Carbon capture

US energy provider NRG Energy plans to show that it can capture CO2 from conventional coal-fuelled, electric power plants on a commercial scale.

To do so, it has teamed up with Portsmouth, New Hampshire-based Powerspan, developers of a post-combustion, regenerative process that uses an ammonia-based solution to capture CO2 from the flue gas of a power plant and then release it in a form that is ready for safe transportation and permanent geological storage.

To date, CO2 capture demonstrations on coal-fuelled power plants have been conducted only at pilot scale. The new demonstration system will be conducted at NRG's WA Parish plant near Sugar Land, Texas, one of the largest coal power stations in the US.

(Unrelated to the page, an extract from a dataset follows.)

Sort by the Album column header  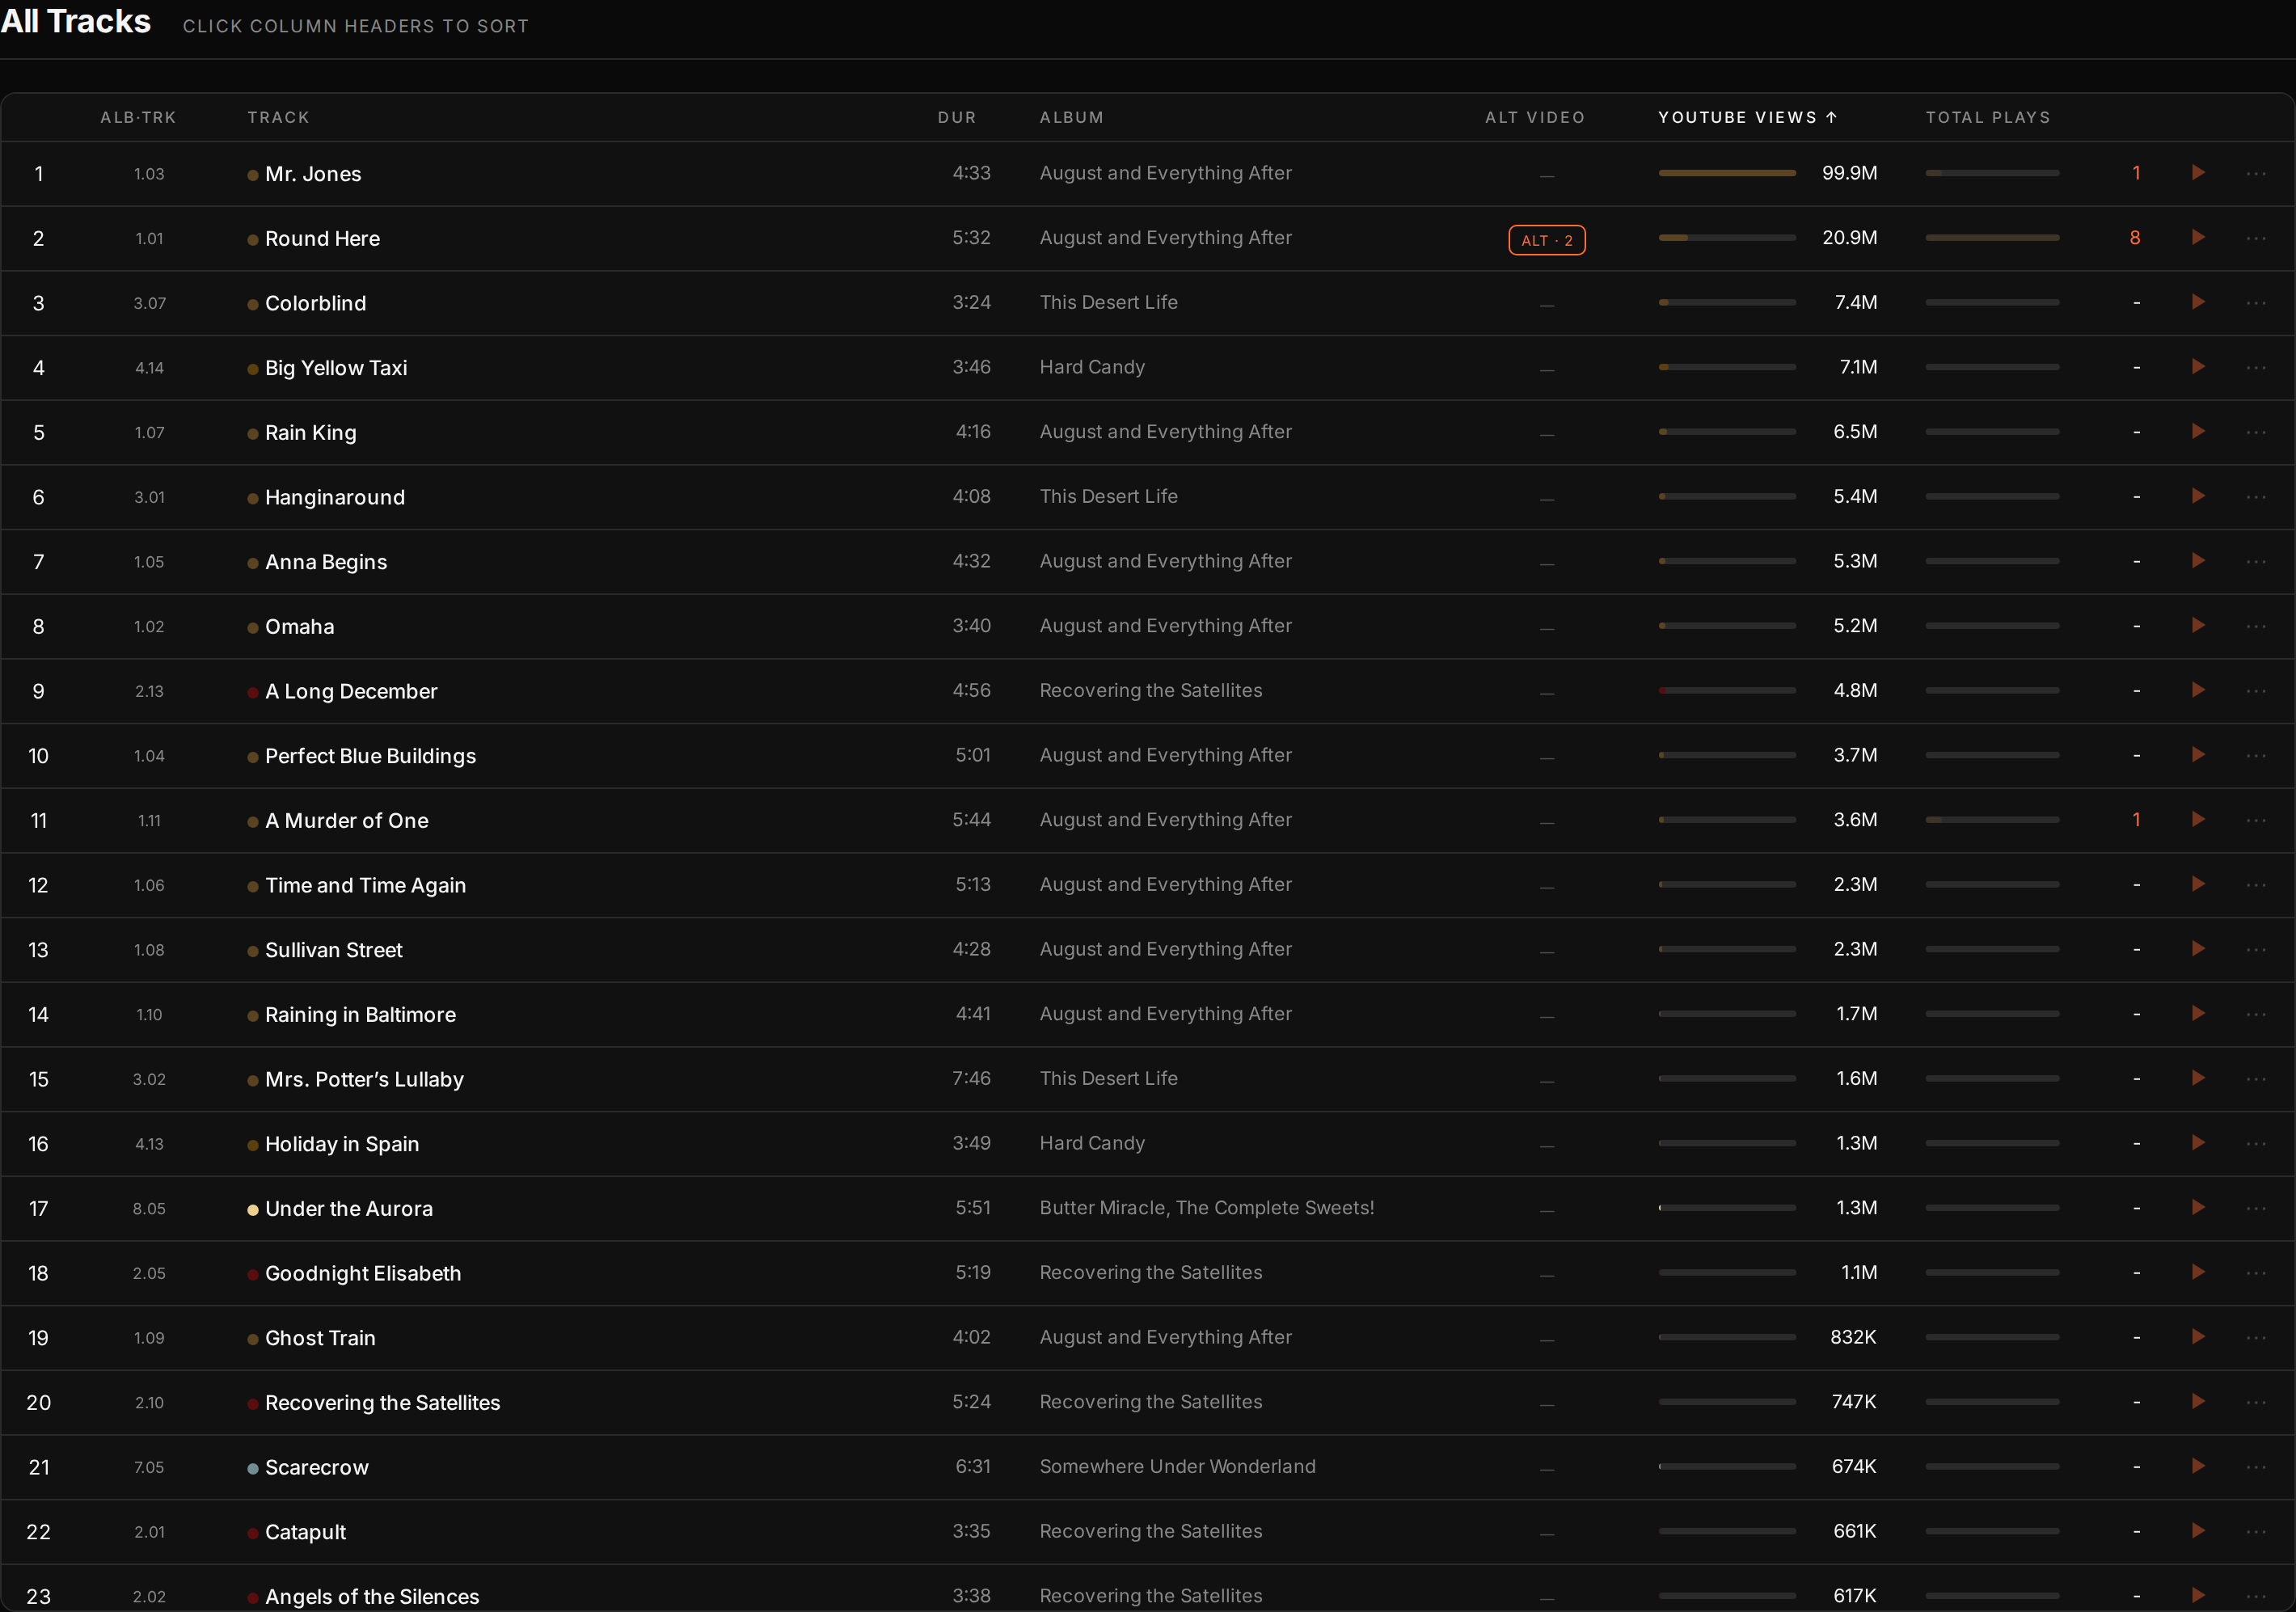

Once operational in 2012, it is expected to capture and sequester about one million tons of CO2 annually - ranking it among the world's largest carbon capture projects and potentially the first to achieve commercial scale capture and sequestration from an existing coal-fuelled power plant.

Powerspan’s CO2 capture process, called "ECO2"  is a scrubbing process that uses an ammonia-based solution to capture CO2 from a flue gas. The CO2 capture takes place after the nitrogen oxides (NOx), sulphur dioxide (SO2), mercury and fine particulate matter have already been captured - either using Powerspan’s technology or any other air pollution control system.

Once the CO2 is captured, the resulting solution is regenerated to release the CO2 and ammonia. The ammonia is then recovered and returned to the scrubbing process and the CO2 is processed into a form that is ready for sequestration. Ammonia is not consumed in the scrubbing process, and no separate by-product is created.

The CO2 captured from the WA Parish plant is expected to be used in enhanced oilfield recovery operations in the Houston, Texas area.